┏━━
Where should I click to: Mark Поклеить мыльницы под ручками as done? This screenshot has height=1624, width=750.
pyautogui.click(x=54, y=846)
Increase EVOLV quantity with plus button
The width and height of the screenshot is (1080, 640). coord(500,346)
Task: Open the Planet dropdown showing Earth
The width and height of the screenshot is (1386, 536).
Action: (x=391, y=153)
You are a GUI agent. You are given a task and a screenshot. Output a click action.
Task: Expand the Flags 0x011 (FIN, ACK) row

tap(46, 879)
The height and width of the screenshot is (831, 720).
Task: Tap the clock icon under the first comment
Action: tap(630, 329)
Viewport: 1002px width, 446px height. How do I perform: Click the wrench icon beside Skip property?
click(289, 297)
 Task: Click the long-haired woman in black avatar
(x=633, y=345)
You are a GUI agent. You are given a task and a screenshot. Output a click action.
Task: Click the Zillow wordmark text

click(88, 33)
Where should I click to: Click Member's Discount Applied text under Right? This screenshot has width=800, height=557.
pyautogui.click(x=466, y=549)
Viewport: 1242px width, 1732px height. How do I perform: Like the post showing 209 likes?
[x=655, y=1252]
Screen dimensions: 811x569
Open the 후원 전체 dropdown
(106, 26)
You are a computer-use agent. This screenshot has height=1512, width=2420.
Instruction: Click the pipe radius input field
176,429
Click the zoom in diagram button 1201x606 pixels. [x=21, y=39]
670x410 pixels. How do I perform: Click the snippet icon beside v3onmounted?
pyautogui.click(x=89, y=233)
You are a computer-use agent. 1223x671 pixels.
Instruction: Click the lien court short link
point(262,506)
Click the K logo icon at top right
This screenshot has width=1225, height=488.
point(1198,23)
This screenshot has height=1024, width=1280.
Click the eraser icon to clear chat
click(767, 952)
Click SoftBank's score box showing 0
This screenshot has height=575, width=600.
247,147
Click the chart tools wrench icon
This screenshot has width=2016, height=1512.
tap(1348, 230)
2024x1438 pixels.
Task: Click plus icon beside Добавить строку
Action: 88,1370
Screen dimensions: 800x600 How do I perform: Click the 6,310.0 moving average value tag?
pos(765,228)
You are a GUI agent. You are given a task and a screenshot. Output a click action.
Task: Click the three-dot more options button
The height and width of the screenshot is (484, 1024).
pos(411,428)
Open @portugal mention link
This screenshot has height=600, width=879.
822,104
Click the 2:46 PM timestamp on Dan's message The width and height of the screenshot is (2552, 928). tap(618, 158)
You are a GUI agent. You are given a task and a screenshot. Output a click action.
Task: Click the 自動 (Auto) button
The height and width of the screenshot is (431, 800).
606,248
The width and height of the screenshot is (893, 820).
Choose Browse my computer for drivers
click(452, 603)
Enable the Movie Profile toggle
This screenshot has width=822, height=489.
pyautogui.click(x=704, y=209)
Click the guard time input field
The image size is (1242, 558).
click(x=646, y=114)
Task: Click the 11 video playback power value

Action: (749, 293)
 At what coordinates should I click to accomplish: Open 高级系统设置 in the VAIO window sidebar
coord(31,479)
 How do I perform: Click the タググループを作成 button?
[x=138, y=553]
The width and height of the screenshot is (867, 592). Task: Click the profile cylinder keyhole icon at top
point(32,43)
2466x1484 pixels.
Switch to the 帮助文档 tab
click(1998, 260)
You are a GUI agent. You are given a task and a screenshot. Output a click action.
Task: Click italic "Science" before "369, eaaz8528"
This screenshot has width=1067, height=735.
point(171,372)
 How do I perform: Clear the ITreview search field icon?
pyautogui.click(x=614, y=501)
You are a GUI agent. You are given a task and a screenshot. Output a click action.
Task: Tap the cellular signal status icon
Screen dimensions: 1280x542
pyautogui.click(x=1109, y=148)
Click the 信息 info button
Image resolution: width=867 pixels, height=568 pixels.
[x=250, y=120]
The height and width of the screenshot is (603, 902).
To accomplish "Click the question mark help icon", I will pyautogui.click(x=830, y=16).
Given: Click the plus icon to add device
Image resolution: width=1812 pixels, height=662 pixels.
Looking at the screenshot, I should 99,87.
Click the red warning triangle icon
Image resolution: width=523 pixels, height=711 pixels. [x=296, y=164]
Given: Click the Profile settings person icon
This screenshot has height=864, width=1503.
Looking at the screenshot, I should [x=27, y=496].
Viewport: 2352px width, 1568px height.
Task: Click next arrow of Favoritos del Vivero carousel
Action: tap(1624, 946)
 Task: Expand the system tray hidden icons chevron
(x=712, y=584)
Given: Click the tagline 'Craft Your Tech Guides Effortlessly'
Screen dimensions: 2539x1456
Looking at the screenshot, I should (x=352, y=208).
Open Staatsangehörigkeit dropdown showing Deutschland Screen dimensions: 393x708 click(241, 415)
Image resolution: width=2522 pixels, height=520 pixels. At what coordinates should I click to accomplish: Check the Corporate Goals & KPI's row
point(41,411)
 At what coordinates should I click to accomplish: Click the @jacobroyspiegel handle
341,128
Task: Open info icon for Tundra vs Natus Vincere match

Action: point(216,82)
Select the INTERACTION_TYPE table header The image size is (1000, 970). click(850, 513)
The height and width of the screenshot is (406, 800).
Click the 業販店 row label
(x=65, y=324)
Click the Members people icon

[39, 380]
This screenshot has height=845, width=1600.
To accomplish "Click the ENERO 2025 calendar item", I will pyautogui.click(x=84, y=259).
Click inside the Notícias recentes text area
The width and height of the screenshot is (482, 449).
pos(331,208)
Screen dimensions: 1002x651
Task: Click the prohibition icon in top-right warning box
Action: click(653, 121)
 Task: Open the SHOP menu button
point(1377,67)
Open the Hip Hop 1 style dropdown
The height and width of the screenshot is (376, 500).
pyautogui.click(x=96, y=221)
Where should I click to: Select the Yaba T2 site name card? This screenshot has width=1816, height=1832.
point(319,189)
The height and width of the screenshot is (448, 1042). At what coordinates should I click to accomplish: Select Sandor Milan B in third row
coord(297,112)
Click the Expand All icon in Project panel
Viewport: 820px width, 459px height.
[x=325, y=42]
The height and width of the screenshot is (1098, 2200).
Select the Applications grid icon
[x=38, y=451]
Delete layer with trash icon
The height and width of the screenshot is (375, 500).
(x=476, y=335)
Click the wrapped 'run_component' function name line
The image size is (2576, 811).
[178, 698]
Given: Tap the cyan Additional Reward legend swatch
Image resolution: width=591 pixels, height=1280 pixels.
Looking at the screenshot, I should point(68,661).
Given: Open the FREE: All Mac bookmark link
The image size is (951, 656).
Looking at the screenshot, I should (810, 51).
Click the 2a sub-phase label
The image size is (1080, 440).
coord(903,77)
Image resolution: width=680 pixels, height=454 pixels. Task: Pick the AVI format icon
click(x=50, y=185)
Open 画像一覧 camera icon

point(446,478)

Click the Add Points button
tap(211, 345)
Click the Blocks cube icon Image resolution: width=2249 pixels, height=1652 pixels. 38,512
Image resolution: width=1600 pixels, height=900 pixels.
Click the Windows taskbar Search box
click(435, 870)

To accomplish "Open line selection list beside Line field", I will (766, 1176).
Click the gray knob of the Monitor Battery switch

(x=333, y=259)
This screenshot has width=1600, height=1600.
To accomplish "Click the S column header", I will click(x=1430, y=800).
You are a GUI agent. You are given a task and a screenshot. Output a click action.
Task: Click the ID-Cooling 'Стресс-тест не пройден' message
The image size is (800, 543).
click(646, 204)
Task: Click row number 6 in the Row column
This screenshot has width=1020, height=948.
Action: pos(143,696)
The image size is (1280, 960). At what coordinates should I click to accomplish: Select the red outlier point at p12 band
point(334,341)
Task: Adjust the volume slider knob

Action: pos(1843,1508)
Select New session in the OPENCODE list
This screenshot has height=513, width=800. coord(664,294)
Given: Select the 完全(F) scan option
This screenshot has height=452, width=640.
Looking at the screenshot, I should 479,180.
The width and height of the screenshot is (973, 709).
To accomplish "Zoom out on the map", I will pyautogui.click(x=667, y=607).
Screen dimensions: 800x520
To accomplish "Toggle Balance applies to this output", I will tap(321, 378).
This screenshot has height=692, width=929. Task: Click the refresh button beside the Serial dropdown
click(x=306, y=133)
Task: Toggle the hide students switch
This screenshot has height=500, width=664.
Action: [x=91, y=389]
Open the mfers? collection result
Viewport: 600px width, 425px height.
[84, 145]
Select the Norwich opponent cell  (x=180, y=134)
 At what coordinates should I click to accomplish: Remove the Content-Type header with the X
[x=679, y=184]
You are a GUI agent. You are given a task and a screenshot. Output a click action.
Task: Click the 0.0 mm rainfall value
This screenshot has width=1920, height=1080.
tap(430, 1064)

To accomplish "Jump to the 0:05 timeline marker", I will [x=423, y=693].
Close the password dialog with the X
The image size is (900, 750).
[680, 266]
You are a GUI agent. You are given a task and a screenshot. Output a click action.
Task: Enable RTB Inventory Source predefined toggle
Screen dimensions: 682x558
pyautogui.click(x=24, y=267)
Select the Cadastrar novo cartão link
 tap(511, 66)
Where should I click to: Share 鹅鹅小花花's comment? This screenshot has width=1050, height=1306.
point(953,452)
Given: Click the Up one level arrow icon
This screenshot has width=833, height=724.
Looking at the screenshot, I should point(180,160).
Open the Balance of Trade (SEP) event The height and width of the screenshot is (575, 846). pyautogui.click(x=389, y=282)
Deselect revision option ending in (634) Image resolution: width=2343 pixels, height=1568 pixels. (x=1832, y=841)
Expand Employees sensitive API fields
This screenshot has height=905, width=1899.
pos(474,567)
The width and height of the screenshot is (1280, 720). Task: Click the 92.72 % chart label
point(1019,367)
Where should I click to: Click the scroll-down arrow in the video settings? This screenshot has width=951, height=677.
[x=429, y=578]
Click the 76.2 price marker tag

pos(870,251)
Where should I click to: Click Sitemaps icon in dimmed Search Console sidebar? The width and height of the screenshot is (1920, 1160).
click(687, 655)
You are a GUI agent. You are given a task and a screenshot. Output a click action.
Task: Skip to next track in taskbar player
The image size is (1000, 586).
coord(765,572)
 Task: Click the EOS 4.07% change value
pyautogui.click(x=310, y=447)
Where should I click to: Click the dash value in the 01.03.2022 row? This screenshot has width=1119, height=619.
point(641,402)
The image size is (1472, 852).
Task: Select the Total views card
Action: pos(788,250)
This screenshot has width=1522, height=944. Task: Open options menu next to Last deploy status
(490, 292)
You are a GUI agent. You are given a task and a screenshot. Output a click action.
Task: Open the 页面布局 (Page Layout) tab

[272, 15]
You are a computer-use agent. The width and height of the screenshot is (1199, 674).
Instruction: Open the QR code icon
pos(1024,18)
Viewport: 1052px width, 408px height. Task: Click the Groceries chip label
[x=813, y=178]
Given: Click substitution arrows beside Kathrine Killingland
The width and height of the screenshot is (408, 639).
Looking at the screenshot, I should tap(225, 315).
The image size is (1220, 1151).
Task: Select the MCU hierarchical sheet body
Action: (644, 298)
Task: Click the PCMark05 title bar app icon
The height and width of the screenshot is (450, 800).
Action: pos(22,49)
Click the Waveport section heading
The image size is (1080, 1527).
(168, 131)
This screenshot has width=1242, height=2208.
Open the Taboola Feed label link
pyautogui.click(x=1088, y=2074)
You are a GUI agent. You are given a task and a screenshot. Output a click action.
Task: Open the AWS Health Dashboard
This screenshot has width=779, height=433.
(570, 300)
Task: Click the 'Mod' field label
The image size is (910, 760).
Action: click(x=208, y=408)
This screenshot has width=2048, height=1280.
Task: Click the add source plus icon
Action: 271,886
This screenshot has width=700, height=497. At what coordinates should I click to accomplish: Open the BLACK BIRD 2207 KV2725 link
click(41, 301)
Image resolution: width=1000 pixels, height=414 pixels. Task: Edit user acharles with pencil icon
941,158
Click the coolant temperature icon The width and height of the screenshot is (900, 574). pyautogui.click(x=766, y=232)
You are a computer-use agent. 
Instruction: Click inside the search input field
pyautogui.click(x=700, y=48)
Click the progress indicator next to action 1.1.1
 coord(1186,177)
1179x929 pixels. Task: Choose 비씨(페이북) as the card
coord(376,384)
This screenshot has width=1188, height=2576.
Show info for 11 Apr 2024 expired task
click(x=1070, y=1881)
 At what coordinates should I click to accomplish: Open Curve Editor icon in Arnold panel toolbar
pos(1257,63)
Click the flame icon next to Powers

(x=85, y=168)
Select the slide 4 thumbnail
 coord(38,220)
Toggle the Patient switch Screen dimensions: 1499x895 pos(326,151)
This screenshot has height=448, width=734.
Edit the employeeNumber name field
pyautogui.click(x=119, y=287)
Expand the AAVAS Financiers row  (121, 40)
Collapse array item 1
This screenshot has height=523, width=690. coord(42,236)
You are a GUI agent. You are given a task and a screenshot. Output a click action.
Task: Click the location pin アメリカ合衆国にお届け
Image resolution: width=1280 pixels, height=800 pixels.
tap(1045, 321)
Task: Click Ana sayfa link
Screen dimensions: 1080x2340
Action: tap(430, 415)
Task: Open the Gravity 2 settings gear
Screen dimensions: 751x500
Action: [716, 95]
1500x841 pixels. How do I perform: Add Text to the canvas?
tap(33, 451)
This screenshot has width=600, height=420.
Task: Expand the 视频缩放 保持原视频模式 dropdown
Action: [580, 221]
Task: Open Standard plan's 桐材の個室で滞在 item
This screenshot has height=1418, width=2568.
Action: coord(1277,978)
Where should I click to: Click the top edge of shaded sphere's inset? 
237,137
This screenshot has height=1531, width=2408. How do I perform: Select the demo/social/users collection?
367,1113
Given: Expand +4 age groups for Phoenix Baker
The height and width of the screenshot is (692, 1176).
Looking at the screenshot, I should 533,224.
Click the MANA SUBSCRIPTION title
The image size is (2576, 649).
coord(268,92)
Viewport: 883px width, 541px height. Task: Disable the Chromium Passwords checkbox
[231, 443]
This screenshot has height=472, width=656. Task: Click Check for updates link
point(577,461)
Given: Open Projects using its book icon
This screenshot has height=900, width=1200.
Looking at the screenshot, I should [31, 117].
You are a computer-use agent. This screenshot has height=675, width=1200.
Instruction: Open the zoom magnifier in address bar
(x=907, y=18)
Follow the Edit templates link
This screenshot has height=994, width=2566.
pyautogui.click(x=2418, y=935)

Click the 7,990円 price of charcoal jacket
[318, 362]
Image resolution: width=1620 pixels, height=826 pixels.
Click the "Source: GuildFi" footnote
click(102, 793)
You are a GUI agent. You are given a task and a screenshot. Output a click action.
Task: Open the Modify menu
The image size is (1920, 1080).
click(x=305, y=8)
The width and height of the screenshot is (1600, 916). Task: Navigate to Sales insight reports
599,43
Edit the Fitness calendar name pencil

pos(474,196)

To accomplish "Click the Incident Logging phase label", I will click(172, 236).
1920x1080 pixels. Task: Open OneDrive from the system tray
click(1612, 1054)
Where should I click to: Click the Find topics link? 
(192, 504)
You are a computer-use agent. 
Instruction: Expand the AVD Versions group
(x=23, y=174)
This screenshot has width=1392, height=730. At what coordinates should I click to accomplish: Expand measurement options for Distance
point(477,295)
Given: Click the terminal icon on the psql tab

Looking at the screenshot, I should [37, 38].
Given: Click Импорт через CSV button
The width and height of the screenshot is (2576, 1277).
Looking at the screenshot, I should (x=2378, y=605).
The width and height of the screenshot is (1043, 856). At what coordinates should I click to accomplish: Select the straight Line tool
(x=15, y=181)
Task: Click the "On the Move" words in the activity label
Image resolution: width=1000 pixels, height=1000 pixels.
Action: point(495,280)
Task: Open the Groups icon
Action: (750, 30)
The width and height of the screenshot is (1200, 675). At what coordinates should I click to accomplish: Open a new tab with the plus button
┗━━
> Task brief: Starting at the line that contains "Task: Open the SHOP menu button" and ending after the line that contains "Click the Blocks", copy those entries verbatim, both end lines included.

> Output of the exercise:
 Task: Open the SHOP menu button
point(1377,67)
Open the Hip Hop 1 style dropdown
The height and width of the screenshot is (376, 500).
pyautogui.click(x=96, y=221)
Where should I click to: Select the Yaba T2 site name card? This screenshot has width=1816, height=1832.
point(319,189)
The height and width of the screenshot is (448, 1042). At what coordinates should I click to accomplish: Select Sandor Milan B in third row
coord(297,112)
Click the Expand All icon in Project panel
Viewport: 820px width, 459px height.
[x=325, y=42]
The height and width of the screenshot is (1098, 2200).
Select the Applications grid icon
[x=38, y=451]
Delete layer with trash icon
The height and width of the screenshot is (375, 500).
(x=476, y=335)
Click the wrapped 'run_component' function name line
The image size is (2576, 811).
[178, 698]
Given: Tap the cyan Additional Reward legend swatch
Image resolution: width=591 pixels, height=1280 pixels.
Looking at the screenshot, I should point(68,661).
Given: Open the FREE: All Mac bookmark link
The image size is (951, 656).
Looking at the screenshot, I should (810, 51).
Click the 2a sub-phase label
The image size is (1080, 440).
coord(903,77)
Image resolution: width=680 pixels, height=454 pixels. Task: Pick the AVI format icon
click(x=50, y=185)
Open 画像一覧 camera icon

point(446,478)

Click the Add Points button
tap(211, 345)
Click the Blocks cube icon Image resolution: width=2249 pixels, height=1652 pixels. 38,512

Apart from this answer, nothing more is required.